Long Life Is Imprinted in Genes of Centenarians

Mary McCarthy blows out the candles on her birthday cake with the help of her godson Elio Garcia at their home in Havana. A new study has identified a number of genes that are associated with extreme longevity in humans. REUTERS/Claudia Daut/Files

For some time, scientists have been trying to understand the reasons why some people live into their 80s, 90s and even 100s, and remain healthy, despite having lifestyle habits no different than those who live an average life span.

Part of that answer is hidden in DNA, according to a new study published Thursday in PLOS Genetics that identifies several genes that may explain longevity and why some people are much less predisposed to age-related chronic health conditions. Researchers at Stanford University and the University of Bologna have identified a number of genes and their loci—the specific location or position of a gene on a chromosome—that are associated with extreme aging.

"Longevity is a complex phenotype, and few genetic variants that affect lifespan have been identified," the researchers wrote in their study. "However, aging and disease are closely related, and a great deal is known about the genetic basis of disease risk."

The genes and their locations identified by the researchers included ones associated with Alzheimer's disease (APOE/TOMM40) and cancer cell proliferation (CDKN2B/ANRIL). Other gene loci that appear to be drivers behind longevity include ABO (associated with Type O blood group) and SH2B3/ ATXN2 (related to increased life span in fruit flies).

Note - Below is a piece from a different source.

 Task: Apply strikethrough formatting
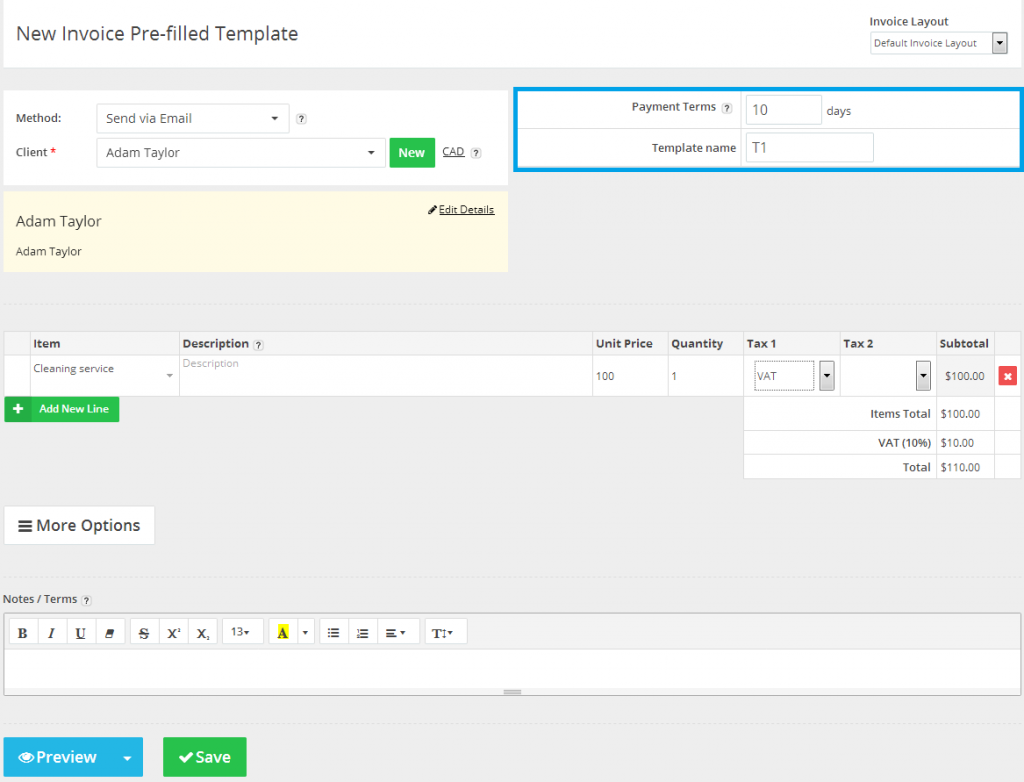tap(144, 632)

The researchers conducted an "informed genome-wide association study" (also known as iGWA), in which findings from several genome analyses are compared to spot similarities. They looked at existing data on 14 diseases and then used that information to narrow the search and seek out genes associated with longevity. The researchers used two existing iGWA studies of human longevity: the New England Centenarian Study (NECS), which includes 801 centenarians and 914 controls, and the 90PLUS study, which includes 5,406 elderly over age 90 and 15,112 controls. Then they replicated their findings with data from three additional centenarian cohorts from Southern Italy, Northern Italy and a pool of Ashkenazi Jews.

This study is the first to identify several gene loci associated with longevity. Previous research on human longevity has only isolated a single gene: APOE. In addition to Alzheimer's disease, APOE is also associated with cardiovascular disease.

Other longevity research has identified a number of trends in health of "super seniors" that are also driven by genetics. Some research has found that centenarians have HDL—good cholesterol—levels as much as two to three times higher than average, as well as slightly underactive thyroids and mutations that impact the production of certain hormones in the body.

Recent estimates from the U.S. census suggest there are some 55,000 people aged 100 or older in the U.S. (about 0.02 percent of the population). But longevity is becoming much more common. One study published in 2014 estimates there to be 317,000 centenarians worldwide, and that is projected to rise to about 18 million by the end of this century.